» **Selected excerpt**:
-- Opening Marker --

In the year 2020, the pandemic-induced slowdown crippled many industries, including the humble business of Thinley Yangzom, a farmhouse operator in Paro, Bhutan. As the tourism industry took a nosedive, the supply chain froze, compelling her to discard her perishable products and bringing her small Damjee-based food production business to the brink of closure. In a fortunate turn of events, the Cottage and Small Industries Market (CSI) in Changzamtok, Thimphu offered a lifeline. Today, Yangzom, a mother of two, is the proud proprietor of Bhutan Super Food and Herbs, with her products such as red rice, quinoa, assorted flour products, and tea making waves in Bhutan, Singapore, and Australia’s markets.
With the launch of the second CSI market in her hometown of Paro, Yangzom found herself liberated from market-related concerns. The 38-year-old entrepreneur now centres her attention on production and packaging, sourcing her raw materials directly from farmers. “The CSI market has afforded us the platform to excel, as small producers often struggle to secure a stable market due to limited time and resources for marketing,” she explains. Yangzom is looking ahead to enhancing her product packaging to be competitive in the international arena.

-- Closing Marker --

» **Data section**:
-- Opening Marker --

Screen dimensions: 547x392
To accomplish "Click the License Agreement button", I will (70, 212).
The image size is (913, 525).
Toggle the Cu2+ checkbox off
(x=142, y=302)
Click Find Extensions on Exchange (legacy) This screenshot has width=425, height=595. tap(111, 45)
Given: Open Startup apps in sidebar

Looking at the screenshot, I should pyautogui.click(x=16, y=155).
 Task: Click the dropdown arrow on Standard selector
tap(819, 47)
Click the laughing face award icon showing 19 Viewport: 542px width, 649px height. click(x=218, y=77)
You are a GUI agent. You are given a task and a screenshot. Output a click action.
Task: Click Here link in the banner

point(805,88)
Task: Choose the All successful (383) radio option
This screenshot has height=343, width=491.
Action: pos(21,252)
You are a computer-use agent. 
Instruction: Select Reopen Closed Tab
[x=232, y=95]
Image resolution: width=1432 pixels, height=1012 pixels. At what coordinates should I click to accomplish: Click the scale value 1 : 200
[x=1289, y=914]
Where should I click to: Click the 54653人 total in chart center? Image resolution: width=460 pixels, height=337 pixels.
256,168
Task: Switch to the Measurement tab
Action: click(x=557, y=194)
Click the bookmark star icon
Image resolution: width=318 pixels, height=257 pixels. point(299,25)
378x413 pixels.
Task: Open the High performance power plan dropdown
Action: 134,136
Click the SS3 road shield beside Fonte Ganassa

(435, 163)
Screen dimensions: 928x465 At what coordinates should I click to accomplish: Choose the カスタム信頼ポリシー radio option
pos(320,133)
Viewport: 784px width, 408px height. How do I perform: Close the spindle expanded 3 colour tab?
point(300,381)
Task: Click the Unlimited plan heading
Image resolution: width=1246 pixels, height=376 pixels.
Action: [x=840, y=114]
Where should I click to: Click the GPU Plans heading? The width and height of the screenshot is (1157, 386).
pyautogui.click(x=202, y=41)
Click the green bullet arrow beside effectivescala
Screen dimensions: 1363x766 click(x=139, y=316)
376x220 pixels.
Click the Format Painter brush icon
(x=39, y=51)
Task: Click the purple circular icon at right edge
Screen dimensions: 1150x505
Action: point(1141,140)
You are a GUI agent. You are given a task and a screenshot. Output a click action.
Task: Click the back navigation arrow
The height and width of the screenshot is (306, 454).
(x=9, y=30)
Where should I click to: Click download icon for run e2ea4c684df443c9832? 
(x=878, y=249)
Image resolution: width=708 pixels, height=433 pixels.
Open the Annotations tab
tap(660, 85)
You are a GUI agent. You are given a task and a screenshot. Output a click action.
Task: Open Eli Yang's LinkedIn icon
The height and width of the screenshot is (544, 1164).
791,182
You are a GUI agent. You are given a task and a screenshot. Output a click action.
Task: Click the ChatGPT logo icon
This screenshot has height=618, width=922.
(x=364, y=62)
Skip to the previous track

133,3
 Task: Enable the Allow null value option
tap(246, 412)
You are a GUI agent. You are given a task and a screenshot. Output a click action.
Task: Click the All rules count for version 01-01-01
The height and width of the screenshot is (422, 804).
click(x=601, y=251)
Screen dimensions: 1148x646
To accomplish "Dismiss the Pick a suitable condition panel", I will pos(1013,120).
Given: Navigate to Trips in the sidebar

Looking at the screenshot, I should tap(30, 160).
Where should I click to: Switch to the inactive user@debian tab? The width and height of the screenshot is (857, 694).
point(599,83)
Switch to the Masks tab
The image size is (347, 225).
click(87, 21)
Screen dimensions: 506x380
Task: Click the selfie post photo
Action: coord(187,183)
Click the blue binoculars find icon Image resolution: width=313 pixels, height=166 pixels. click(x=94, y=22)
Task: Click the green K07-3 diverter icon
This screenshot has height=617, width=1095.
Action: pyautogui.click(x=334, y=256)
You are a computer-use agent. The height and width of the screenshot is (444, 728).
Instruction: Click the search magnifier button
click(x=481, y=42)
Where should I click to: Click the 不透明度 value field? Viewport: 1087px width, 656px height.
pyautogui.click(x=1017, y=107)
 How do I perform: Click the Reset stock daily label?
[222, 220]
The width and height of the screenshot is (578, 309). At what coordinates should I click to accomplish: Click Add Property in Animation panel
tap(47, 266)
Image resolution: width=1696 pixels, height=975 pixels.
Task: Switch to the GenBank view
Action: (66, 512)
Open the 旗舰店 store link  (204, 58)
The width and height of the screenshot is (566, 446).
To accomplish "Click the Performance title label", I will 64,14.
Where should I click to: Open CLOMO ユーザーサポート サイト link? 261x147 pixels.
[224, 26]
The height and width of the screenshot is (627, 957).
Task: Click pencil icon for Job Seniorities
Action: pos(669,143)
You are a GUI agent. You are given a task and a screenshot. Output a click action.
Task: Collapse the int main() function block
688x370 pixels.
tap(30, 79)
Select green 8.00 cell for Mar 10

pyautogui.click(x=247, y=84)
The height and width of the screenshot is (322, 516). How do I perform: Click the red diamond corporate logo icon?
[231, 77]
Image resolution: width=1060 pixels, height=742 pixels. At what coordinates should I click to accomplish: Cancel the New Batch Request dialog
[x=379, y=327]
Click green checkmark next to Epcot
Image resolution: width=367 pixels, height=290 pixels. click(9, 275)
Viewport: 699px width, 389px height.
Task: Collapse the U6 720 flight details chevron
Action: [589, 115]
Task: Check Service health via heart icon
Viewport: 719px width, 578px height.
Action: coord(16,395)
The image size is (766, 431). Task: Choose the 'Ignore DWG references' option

-- Closing Marker --

» **Study questions**:
1) According to the article about Thinley Yangzom, in which countries' markets are her products making waves?
2) Decide whether each statement agrees with the article about Thinley Yangzom, answering yes or no and quoting the words that decide it. (a) Yangzom is 38 years old. (b) Yangzom grows all of her own raw materials. (c) Yangzom is a mother of three.
3) Reproduce the part of the article about Thinley Yangzom between "In the year" and "and Australia’s markets.", inclusive.

» **Per-task answers**:
1) Bhutan, Singapore, and Australia.

2)
(a) Yes: "The 38-year-old entrepreneur"
(b) No: "sourcing her raw materials directly from farmers"
(c) No: "a mother of two"

3)
In the year 2020, the pandemic-induced slowdown crippled many industries, including the humble business of Thinley Yangzom, a farmhouse operator in Paro, Bhutan. As the tourism industry took a nosedive, the supply chain froze, compelling her to discard her perishable products and bringing her small Damjee-based food production business to the brink of closure. In a fortunate turn of events, the Cottage and Small Industries Market (CSI) in Changzamtok, Thimphu offered a lifeline. Today, Yangzom, a mother of two, is the proud proprietor of Bhutan Super Food and Herbs, with her products such as red rice, quinoa, assorted flour products, and tea making waves in Bhutan, Singapore, and Australia’s markets.